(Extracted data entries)
▼

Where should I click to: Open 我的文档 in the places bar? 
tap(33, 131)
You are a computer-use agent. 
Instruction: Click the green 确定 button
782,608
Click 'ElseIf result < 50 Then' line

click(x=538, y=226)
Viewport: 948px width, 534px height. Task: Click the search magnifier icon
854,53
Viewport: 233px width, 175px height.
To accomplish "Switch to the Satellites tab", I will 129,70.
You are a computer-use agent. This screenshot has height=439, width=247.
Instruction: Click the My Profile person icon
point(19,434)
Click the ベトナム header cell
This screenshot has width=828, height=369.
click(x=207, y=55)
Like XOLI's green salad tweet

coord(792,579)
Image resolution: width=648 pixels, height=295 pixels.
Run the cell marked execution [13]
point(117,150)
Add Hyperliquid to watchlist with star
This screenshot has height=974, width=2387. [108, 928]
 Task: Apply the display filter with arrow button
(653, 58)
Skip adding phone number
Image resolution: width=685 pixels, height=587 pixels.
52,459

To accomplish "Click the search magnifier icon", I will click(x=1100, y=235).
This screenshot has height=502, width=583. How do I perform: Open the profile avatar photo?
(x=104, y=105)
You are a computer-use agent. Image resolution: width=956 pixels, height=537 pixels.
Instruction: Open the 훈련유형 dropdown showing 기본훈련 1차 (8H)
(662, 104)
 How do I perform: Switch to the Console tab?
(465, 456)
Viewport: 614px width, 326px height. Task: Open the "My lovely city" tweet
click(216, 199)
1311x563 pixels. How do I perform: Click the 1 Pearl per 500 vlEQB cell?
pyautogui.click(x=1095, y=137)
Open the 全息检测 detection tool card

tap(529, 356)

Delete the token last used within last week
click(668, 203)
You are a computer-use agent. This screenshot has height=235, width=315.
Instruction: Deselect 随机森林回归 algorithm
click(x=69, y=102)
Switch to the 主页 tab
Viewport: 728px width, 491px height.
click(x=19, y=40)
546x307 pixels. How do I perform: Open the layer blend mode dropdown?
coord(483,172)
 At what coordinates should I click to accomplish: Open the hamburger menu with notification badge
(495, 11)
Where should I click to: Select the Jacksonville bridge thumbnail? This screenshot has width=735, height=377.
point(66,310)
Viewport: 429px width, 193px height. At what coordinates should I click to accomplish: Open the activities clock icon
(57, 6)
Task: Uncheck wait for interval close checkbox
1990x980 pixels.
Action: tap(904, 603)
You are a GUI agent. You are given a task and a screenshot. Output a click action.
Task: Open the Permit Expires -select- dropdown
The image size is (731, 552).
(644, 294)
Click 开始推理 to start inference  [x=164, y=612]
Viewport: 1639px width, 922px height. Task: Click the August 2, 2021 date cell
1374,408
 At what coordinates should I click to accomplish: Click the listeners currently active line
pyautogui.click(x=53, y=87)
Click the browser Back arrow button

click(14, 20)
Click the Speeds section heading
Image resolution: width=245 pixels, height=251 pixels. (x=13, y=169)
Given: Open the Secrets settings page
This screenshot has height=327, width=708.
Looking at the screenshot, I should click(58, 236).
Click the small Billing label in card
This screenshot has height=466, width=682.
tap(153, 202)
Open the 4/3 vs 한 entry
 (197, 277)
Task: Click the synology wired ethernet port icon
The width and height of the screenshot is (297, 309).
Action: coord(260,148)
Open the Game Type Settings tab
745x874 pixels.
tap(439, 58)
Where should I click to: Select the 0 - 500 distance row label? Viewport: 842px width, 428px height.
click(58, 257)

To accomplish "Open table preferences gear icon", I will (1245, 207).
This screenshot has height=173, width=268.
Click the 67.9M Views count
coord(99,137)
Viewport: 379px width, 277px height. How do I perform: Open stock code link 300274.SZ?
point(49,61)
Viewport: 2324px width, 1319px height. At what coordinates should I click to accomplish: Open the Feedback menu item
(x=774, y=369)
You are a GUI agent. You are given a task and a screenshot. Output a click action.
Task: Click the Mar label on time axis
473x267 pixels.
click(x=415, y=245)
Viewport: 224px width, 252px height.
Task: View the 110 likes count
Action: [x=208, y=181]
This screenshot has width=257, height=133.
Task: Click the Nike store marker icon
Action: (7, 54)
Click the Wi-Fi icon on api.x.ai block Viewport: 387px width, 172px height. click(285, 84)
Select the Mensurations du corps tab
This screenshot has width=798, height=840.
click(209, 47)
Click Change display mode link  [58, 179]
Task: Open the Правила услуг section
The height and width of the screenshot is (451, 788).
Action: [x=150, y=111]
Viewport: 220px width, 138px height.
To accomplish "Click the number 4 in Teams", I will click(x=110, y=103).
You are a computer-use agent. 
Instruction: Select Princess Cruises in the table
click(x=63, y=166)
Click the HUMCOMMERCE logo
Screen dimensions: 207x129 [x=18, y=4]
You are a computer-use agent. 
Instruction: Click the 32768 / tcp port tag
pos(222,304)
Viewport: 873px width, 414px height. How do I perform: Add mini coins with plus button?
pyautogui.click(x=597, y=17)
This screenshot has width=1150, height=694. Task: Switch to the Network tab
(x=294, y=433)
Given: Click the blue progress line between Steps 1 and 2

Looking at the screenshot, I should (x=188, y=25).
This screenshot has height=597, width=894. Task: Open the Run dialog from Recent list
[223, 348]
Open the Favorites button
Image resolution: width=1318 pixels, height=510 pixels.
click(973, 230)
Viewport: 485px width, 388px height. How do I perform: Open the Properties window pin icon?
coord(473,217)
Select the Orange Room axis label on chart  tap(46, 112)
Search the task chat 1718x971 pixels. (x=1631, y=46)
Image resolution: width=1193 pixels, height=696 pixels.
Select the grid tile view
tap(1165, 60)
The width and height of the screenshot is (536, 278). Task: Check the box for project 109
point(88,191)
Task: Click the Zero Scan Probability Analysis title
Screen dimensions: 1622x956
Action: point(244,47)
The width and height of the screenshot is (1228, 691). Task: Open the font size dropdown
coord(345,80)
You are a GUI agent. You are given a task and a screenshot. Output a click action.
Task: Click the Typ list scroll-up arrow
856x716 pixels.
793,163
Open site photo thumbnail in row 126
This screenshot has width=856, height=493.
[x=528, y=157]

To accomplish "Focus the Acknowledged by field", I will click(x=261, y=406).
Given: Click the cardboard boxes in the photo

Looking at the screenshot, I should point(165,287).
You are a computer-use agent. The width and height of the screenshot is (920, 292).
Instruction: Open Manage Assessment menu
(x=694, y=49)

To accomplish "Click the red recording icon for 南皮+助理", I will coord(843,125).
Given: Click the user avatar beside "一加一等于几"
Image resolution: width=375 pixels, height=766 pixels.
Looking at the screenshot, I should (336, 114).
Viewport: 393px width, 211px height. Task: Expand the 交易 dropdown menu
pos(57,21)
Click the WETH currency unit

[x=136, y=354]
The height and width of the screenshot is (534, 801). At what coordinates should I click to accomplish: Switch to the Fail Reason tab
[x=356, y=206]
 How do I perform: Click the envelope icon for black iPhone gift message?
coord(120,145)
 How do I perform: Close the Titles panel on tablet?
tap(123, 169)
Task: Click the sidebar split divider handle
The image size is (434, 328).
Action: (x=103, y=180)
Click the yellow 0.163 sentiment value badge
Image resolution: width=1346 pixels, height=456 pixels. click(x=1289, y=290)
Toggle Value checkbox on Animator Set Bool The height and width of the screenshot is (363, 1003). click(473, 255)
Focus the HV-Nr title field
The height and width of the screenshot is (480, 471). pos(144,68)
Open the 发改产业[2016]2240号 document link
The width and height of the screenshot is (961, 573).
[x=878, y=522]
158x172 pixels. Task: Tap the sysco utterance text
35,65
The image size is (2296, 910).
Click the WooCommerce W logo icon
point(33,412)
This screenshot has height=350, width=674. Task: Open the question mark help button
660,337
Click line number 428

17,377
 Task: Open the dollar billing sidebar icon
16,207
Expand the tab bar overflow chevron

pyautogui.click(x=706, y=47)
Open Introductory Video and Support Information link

▲

Would you restate the entries word for word, omitting none?

Where should I click to: Open 我的文档 in the places bar? 
tap(33, 131)
You are a computer-use agent. 
Instruction: Click the green 确定 button
782,608
Click 'ElseIf result < 50 Then' line

click(x=538, y=226)
Viewport: 948px width, 534px height. Task: Click the search magnifier icon
854,53
Viewport: 233px width, 175px height.
To accomplish "Switch to the Satellites tab", I will 129,70.
You are a computer-use agent. This screenshot has height=439, width=247.
Instruction: Click the My Profile person icon
point(19,434)
Click the ベトナム header cell
This screenshot has width=828, height=369.
click(x=207, y=55)
Like XOLI's green salad tweet

coord(792,579)
Image resolution: width=648 pixels, height=295 pixels.
Run the cell marked execution [13]
point(117,150)
Add Hyperliquid to watchlist with star
This screenshot has height=974, width=2387. [108, 928]
 Task: Apply the display filter with arrow button
(653, 58)
Skip adding phone number
Image resolution: width=685 pixels, height=587 pixels.
52,459

To accomplish "Click the search magnifier icon", I will click(x=1100, y=235).
This screenshot has height=502, width=583. How do I perform: Open the profile avatar photo?
(x=104, y=105)
You are a computer-use agent. Image resolution: width=956 pixels, height=537 pixels.
Instruction: Open the 훈련유형 dropdown showing 기본훈련 1차 (8H)
(662, 104)
 How do I perform: Switch to the Console tab?
(465, 456)
Viewport: 614px width, 326px height. Task: Open the "My lovely city" tweet
click(216, 199)
1311x563 pixels. How do I perform: Click the 1 Pearl per 500 vlEQB cell?
pyautogui.click(x=1095, y=137)
Open the 全息检测 detection tool card

tap(529, 356)

Delete the token last used within last week
click(668, 203)
You are a computer-use agent. This screenshot has height=235, width=315.
Instruction: Deselect 随机森林回归 algorithm
click(x=69, y=102)
Switch to the 主页 tab
Viewport: 728px width, 491px height.
click(x=19, y=40)
546x307 pixels. How do I perform: Open the layer blend mode dropdown?
coord(483,172)
 At what coordinates should I click to accomplish: Open the hamburger menu with notification badge
(495, 11)
Where should I click to: Select the Jacksonville bridge thumbnail? This screenshot has width=735, height=377.
point(66,310)
Viewport: 429px width, 193px height. At what coordinates should I click to accomplish: Open the activities clock icon
(57, 6)
Task: Uncheck wait for interval close checkbox
1990x980 pixels.
Action: tap(904, 603)
You are a GUI agent. You are given a task and a screenshot. Output a click action.
Task: Open the Permit Expires -select- dropdown
The image size is (731, 552).
(644, 294)
Click 开始推理 to start inference  [x=164, y=612]
Viewport: 1639px width, 922px height. Task: Click the August 2, 2021 date cell
1374,408
 At what coordinates should I click to accomplish: Click the listeners currently active line
pyautogui.click(x=53, y=87)
Click the browser Back arrow button

click(14, 20)
Click the Speeds section heading
Image resolution: width=245 pixels, height=251 pixels. (x=13, y=169)
Given: Open the Secrets settings page
This screenshot has height=327, width=708.
Looking at the screenshot, I should click(58, 236).
Click the small Billing label in card
This screenshot has height=466, width=682.
tap(153, 202)
Open the 4/3 vs 한 entry
 (197, 277)
Task: Click the synology wired ethernet port icon
The width and height of the screenshot is (297, 309).
Action: coord(260,148)
Open the Game Type Settings tab
745x874 pixels.
tap(439, 58)
Where should I click to: Select the 0 - 500 distance row label? Viewport: 842px width, 428px height.
click(58, 257)

To accomplish "Open table preferences gear icon", I will (1245, 207).
This screenshot has height=173, width=268.
Click the 67.9M Views count
coord(99,137)
Viewport: 379px width, 277px height. How do I perform: Open stock code link 300274.SZ?
point(49,61)
Viewport: 2324px width, 1319px height. At what coordinates should I click to accomplish: Open the Feedback menu item
(x=774, y=369)
You are a GUI agent. You are given a task and a screenshot. Output a click action.
Task: Click the Mar label on time axis
473x267 pixels.
click(x=415, y=245)
Viewport: 224px width, 252px height.
Task: View the 110 likes count
Action: [x=208, y=181]
This screenshot has width=257, height=133.
Task: Click the Nike store marker icon
Action: (7, 54)
Click the Wi-Fi icon on api.x.ai block Viewport: 387px width, 172px height. click(285, 84)
Select the Mensurations du corps tab
This screenshot has width=798, height=840.
click(209, 47)
Click Change display mode link  [58, 179]
Task: Open the Правила услуг section
The height and width of the screenshot is (451, 788).
Action: [x=150, y=111]
Viewport: 220px width, 138px height.
To accomplish "Click the number 4 in Teams", I will click(x=110, y=103).
You are a computer-use agent. 
Instruction: Select Princess Cruises in the table
click(x=63, y=166)
Click the HUMCOMMERCE logo
Screen dimensions: 207x129 [x=18, y=4]
You are a computer-use agent. 
Instruction: Click the 32768 / tcp port tag
pos(222,304)
Viewport: 873px width, 414px height. How do I perform: Add mini coins with plus button?
pyautogui.click(x=597, y=17)
This screenshot has width=1150, height=694. Task: Switch to the Network tab
(x=294, y=433)
Given: Click the blue progress line between Steps 1 and 2

Looking at the screenshot, I should (x=188, y=25).
This screenshot has height=597, width=894. Task: Open the Run dialog from Recent list
[223, 348]
Open the Favorites button
Image resolution: width=1318 pixels, height=510 pixels.
click(973, 230)
Viewport: 485px width, 388px height. How do I perform: Open the Properties window pin icon?
coord(473,217)
Select the Orange Room axis label on chart  tap(46, 112)
Search the task chat 1718x971 pixels. (x=1631, y=46)
Image resolution: width=1193 pixels, height=696 pixels.
Select the grid tile view
tap(1165, 60)
The width and height of the screenshot is (536, 278). Task: Check the box for project 109
point(88,191)
Task: Click the Zero Scan Probability Analysis title
Screen dimensions: 1622x956
Action: point(244,47)
The width and height of the screenshot is (1228, 691). Task: Open the font size dropdown
coord(345,80)
You are a GUI agent. You are given a task and a screenshot. Output a click action.
Task: Click the Typ list scroll-up arrow
856x716 pixels.
793,163
Open site photo thumbnail in row 126
This screenshot has width=856, height=493.
[x=528, y=157]

To accomplish "Focus the Acknowledged by field", I will click(x=261, y=406).
Given: Click the cardboard boxes in the photo

Looking at the screenshot, I should point(165,287).
You are a computer-use agent. The width and height of the screenshot is (920, 292).
Instruction: Open Manage Assessment menu
(x=694, y=49)

To accomplish "Click the red recording icon for 南皮+助理", I will coord(843,125).
Given: Click the user avatar beside "一加一等于几"
Image resolution: width=375 pixels, height=766 pixels.
Looking at the screenshot, I should (336, 114).
Viewport: 393px width, 211px height. Task: Expand the 交易 dropdown menu
pos(57,21)
Click the WETH currency unit

[x=136, y=354]
The height and width of the screenshot is (534, 801). At what coordinates should I click to accomplish: Switch to the Fail Reason tab
[x=356, y=206]
 How do I perform: Click the envelope icon for black iPhone gift message?
coord(120,145)
 How do I perform: Close the Titles panel on tablet?
tap(123, 169)
Task: Click the sidebar split divider handle
The image size is (434, 328).
Action: (x=103, y=180)
Click the yellow 0.163 sentiment value badge
Image resolution: width=1346 pixels, height=456 pixels. click(x=1289, y=290)
Toggle Value checkbox on Animator Set Bool The height and width of the screenshot is (363, 1003). click(473, 255)
Focus the HV-Nr title field
The height and width of the screenshot is (480, 471). pos(144,68)
Open the 发改产业[2016]2240号 document link
The width and height of the screenshot is (961, 573).
[x=878, y=522]
158x172 pixels. Task: Tap the sysco utterance text
35,65
The image size is (2296, 910).
Click the WooCommerce W logo icon
point(33,412)
This screenshot has height=350, width=674. Task: Open the question mark help button
660,337
Click line number 428

17,377
 Task: Open the dollar billing sidebar icon
16,207
Expand the tab bar overflow chevron

pyautogui.click(x=706, y=47)
Open Introductory Video and Support Information link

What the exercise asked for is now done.